Author Response File: 
Author Response.pdf
Reviewer 2 Report
In this manuscript, authors reported the real life result of KRD therapy, derived from the analysis of 130 RRMM patients from 12 Sicilian Centers, and conclude the unfavorable efficacy of this therapy on the group with following characteristics; lower cumulative dose of carfilzomib, high risk cytogenetics, lower value of CrCL, and pre-exposure of IMids. The manuscript is well written, would provide the further insight on the practical use of this therapy. Several comments are listed as below.
・ In a Table 4, the result of all 130 patients are also to be added
・ Authors revealed the favorable result of 21 patients received the 18 and over cycle of KRd therapy. However, these results only identified the specific population with good sensitivity of KRd therapy, therefore, not suggested the recommendation of over-treatment by beyond 18 cycle for the all population.

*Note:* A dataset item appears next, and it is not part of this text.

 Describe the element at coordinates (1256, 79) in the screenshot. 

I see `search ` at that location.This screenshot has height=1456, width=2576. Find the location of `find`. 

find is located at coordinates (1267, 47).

・ In a last paragraph of conclusion, the result of CLARION study, Carfilzomib+MP for NDMM, is recommended to be added.
Author Response
Response to Reviewer 2
Comments and Suggestions for Authors
In this manuscript, authors reported the real life result of KRD therapy, derived from the analysis of 130 RRMM patients from 12 Sicilian Centers, and conclude the unfavorable efficacy of this therapy on the group with following characteristics; lower cumulative dose of carfilzomib, high risk cytogenetics, lower value of CrCL, and pre-exposure of IMids. The manuscript is well written, would provide the further insight on the practical use of this therapy. Several comments are listed as below.
・ In a Table 4, the result of all 130 patients are also to be added
In table 4 we have now added a column descibing all 130 patients
・ Authors revealed the favorable result of 21 patients received the 18 and over cycle of KRd therapy. However, these results only identified the specific population with good sensitivity of KRd therapy, therefore, not suggested the recommendation of over-treatment by beyond 18 cycle for the all population.
We have clarified that we need further studies to confirm whether prolonged exposure to KRd is recommendedbecause we have obtained favourable results only in a small number of patients ( page 23, line 442).
・ In a last paragraph of conclusion, the result of CLARION study, Carfilzomib+MP for NDMM, is recommended to be added.
We have added in the last paragraph results of CLARION trial and inserted its reference ( page 25, line 489; reference 31).
Author Response File: Author Response.pdf
Round 2
Reviewer 2 Report
Agree to the acceptance. All concerns were met.